There will be a worldwide increase in demand for turn-key projects in the energy sector that will be pulled by an increase in demand for energy (particularly electricity) in absolute terms and for new energy generation sources in the Czech, European and, most importantly, developing markets (particularly in the so-called BRIC – Brazil, Russia, India and China). At the same time it will be necessary to modernise and renovate the existing energy equipment and transmission networks in the CR and in Europe to meet energy efficiency and fuel savings requirements.

Some occupations that are of key importance for this area (development and design of equipment for the generation of electricity) experienced a relatively steep decrease in demand on the part of employers. This had a negative impact on the interest in the relevant field of study on the part of students. As in the energy supply sector, the age structure is unfavourable and the supply of skills will not satisfy the future demand on the part of many enterprises. Changes related to legislation, outsourcing and a greater emphasis on accompanying services, which are analysed in the previous chapter, will have a similar impact on occupations and skills in this area.
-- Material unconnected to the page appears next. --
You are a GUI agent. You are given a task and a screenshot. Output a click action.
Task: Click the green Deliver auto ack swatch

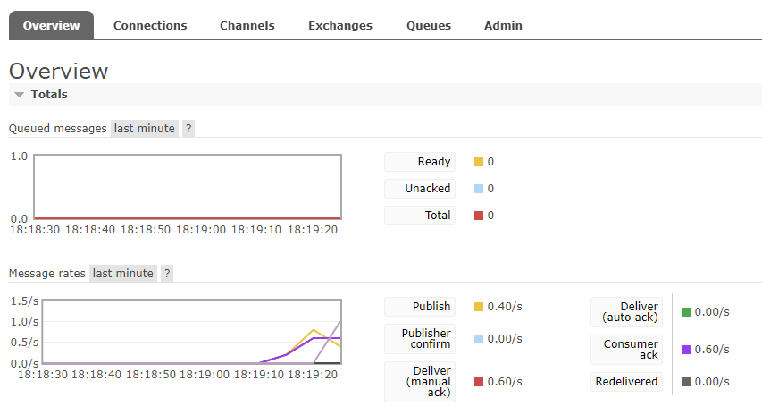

However, a further growth of the sector in terms of overall employment is less likely.  This growth will be counteracted by both a change in the conditions and the overall environment that will lower the level of attractiveness of the CR for new investors, and by the demographic development and the expected decrease in the inflow of new graduates. The deteriorating cost situation will also have an effect (wages, energy, exchange rate development). This will constantly force enterprises to increase labour productivity or, possibly, to move parts of production to cheaper locations. All this will tend to have a negative effect on total employment – even in the event that skills and technology intensive investment projects are placed in the CR in the upcoming years.

The following development may be expected in terms of demand for occupations and skills in the manufacture of electrical machinery and apparatus.

Stagnation and a possible slight decrease in total employment caused by continuing automation and companies ’ efforts to pursue cost optimisation of their production. The largest decline in demand for the workforce may be expected in the group of production workers and assemblers where companies will see the largest room for cost savings and increased automation levels. Demand for engineers and technicians specialised in electrical and mechanical engineering is likely to grow slightly. This will bring the CR closer to developed countries in terms of employment structure. Demand for workers with tertiary qualifications in electrical and mechanical engineering is likely to exceed supply in the long term as well. 

The expansion of activities associated with the development of new products and technologies will not have such a major impact on total employment as compared to the growth in demand for the workforce in non-manufacturing units (purchase, logistics, quality, customer services and sales).  Availability of these workers with full secondary and tertiary qualifications will be one of the key factors of the competitiveness of manufacturing companies in years to come.